The wealth of ethnographic information on food accumulated since the early decades of our century reveals that a large number of professions, including shepherds, fishermen, woodcutters, coalmen, etc., only had two meals a day in the second half of the 19th century.

At that time, some farmers and the majority of people living in urban centres, working in trade, industry, services and other professions, already had three main meals a day that in general coincided with what we call breakfast, lunch and dinner.

Distribution of the meals

The two main meals were traditionally known as gosaria and bazkaria. Until the 1940s-1950s, only shepherds, fishermen and other professions who worked far from home continued to follow that pattern, as we will see below.

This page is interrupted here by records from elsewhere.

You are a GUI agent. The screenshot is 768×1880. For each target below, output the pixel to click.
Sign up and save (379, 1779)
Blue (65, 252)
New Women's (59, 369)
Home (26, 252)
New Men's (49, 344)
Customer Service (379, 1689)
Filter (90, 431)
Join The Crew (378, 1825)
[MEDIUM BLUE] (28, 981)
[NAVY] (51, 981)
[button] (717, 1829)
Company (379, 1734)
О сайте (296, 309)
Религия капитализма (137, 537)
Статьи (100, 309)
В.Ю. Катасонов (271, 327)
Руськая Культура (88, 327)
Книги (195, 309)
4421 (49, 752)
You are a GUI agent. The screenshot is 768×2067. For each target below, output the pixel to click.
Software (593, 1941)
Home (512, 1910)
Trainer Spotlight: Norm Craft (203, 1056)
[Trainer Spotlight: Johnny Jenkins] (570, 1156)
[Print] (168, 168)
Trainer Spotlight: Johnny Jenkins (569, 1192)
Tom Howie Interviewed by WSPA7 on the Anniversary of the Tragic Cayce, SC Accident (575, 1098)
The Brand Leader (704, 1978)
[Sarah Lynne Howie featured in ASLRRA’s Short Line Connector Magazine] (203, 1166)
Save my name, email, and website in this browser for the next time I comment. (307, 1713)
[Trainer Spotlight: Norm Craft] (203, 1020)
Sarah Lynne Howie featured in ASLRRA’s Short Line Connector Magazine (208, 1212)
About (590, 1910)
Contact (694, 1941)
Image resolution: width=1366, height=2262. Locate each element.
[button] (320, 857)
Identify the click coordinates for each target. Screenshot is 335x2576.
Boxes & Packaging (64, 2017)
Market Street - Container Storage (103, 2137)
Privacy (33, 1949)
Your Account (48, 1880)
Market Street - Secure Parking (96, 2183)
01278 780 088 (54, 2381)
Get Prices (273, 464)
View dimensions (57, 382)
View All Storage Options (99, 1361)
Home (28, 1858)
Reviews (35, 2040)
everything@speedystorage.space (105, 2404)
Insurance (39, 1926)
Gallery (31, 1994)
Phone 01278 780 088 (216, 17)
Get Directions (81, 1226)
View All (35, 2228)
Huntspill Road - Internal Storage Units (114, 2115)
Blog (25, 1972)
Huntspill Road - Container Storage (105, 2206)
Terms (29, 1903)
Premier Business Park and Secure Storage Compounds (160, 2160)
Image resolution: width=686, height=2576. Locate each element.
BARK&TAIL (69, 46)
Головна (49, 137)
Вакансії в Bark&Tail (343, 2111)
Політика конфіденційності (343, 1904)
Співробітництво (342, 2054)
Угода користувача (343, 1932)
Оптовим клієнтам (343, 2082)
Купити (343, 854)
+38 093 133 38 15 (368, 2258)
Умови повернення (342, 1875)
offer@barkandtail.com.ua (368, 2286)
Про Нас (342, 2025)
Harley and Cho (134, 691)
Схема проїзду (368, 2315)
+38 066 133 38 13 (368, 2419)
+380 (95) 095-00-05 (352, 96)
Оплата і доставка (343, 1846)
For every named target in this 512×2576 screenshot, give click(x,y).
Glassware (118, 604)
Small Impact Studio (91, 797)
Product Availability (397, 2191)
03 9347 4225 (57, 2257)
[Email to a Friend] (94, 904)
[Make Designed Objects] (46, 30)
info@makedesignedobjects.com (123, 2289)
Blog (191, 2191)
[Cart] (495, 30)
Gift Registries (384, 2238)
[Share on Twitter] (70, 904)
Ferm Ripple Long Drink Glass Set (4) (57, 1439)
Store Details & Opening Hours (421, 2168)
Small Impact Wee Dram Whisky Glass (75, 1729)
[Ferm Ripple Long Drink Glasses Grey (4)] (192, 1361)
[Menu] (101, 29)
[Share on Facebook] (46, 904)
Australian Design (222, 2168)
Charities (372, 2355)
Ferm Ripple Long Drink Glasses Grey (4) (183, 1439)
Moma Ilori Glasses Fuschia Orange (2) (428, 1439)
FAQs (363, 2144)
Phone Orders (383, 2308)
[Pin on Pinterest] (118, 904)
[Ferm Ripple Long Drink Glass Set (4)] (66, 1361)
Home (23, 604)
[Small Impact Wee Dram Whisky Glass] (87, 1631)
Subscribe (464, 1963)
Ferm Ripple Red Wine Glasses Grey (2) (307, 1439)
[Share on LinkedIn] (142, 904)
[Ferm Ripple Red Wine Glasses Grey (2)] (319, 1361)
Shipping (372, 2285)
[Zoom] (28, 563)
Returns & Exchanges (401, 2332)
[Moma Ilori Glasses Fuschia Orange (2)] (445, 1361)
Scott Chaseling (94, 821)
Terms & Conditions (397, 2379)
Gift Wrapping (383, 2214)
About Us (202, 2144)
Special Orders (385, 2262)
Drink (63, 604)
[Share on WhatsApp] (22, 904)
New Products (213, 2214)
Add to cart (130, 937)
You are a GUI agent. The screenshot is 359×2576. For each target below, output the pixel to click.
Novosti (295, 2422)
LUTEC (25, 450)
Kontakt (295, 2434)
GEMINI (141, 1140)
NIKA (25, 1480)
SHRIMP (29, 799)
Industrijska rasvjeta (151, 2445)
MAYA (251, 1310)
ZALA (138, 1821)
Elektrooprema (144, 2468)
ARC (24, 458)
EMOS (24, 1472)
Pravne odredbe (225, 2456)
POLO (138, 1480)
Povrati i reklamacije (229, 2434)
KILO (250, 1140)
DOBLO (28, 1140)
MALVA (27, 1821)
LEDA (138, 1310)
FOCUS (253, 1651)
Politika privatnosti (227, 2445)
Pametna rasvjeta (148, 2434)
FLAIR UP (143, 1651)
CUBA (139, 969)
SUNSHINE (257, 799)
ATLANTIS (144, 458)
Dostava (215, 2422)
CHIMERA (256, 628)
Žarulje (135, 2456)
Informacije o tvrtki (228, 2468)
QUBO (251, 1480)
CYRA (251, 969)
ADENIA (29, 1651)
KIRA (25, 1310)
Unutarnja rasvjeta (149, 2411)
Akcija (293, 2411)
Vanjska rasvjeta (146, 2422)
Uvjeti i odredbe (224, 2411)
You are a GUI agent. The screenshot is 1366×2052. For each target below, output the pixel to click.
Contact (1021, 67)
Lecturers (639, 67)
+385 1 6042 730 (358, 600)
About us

Nearly the whole population has shifted from eating these two basic meals to three main meals: breakfast, the main meal and dinner. Two others were then adde, which were the afternoon snack and a mid-morning snack to complement breakfast eaten just after waking up.

Composition of each meal

The best prepared and heartiest meal is at midday, followed by dinner and the morning intake of food, which does not take place as a single act, but rather at different times throughout the morning, with the times and composition differing according to the time of the year, the work carried out and the region.

Children, practically year round, and adults, during the long summer afternoons, satisfy their hunger with an afternoon snacks that, in some places and situations in winter, is the same as dinner, with high tea as it is known ending the food eaten during the day.

Lunch. Bazkaria

The midday meal is usually known as bazkaria.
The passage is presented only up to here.